__What you are asked to do__. Return the data exactly, apart from leaving out the pictures.

__Records to process__.
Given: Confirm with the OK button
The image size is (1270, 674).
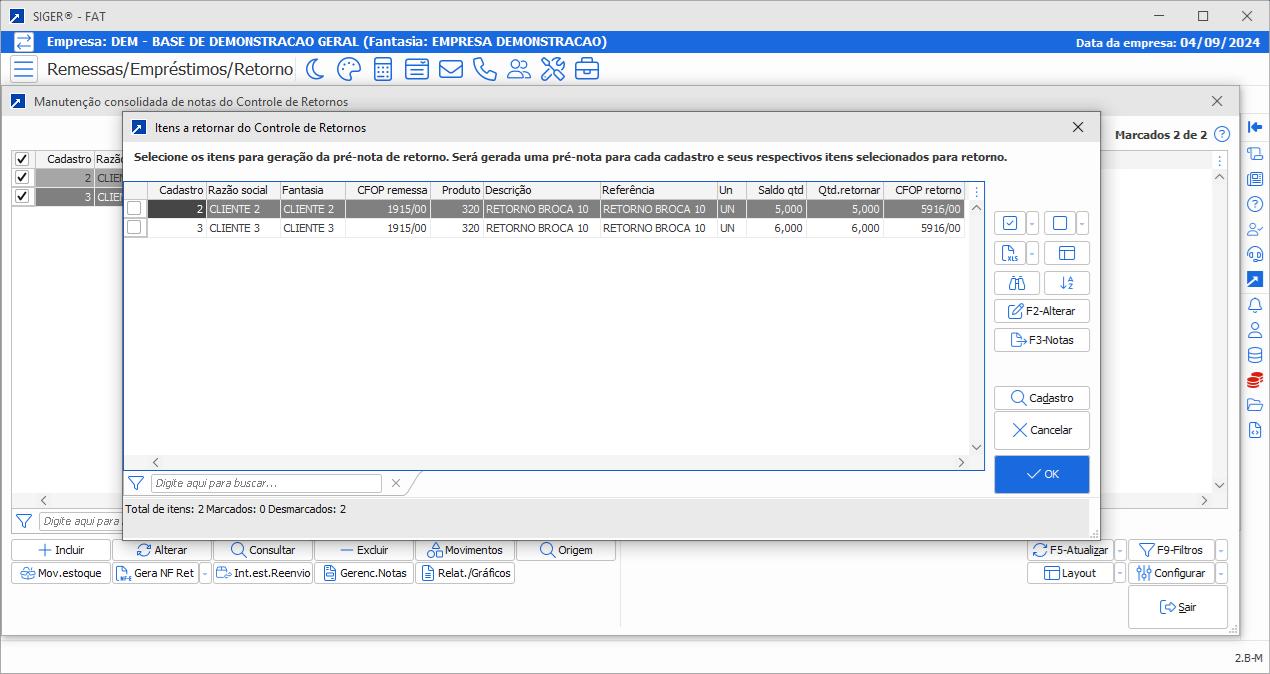Looking at the screenshot, I should click(1041, 474).
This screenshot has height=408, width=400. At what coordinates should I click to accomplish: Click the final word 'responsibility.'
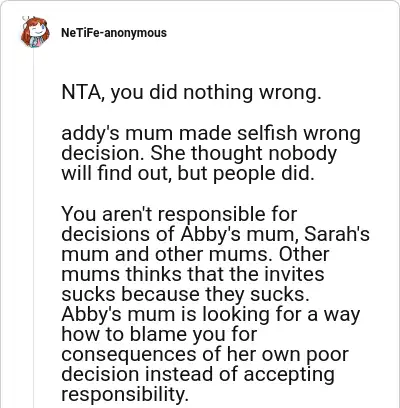[x=125, y=395]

__Response for this exercise__.
Given: Confirm with the OK button
The image size is (1270, 674).
Looking at the screenshot, I should click(1041, 474).
This screenshot has height=408, width=400. At what coordinates should I click to accomplish: Click the final word 'responsibility.'
[x=125, y=395]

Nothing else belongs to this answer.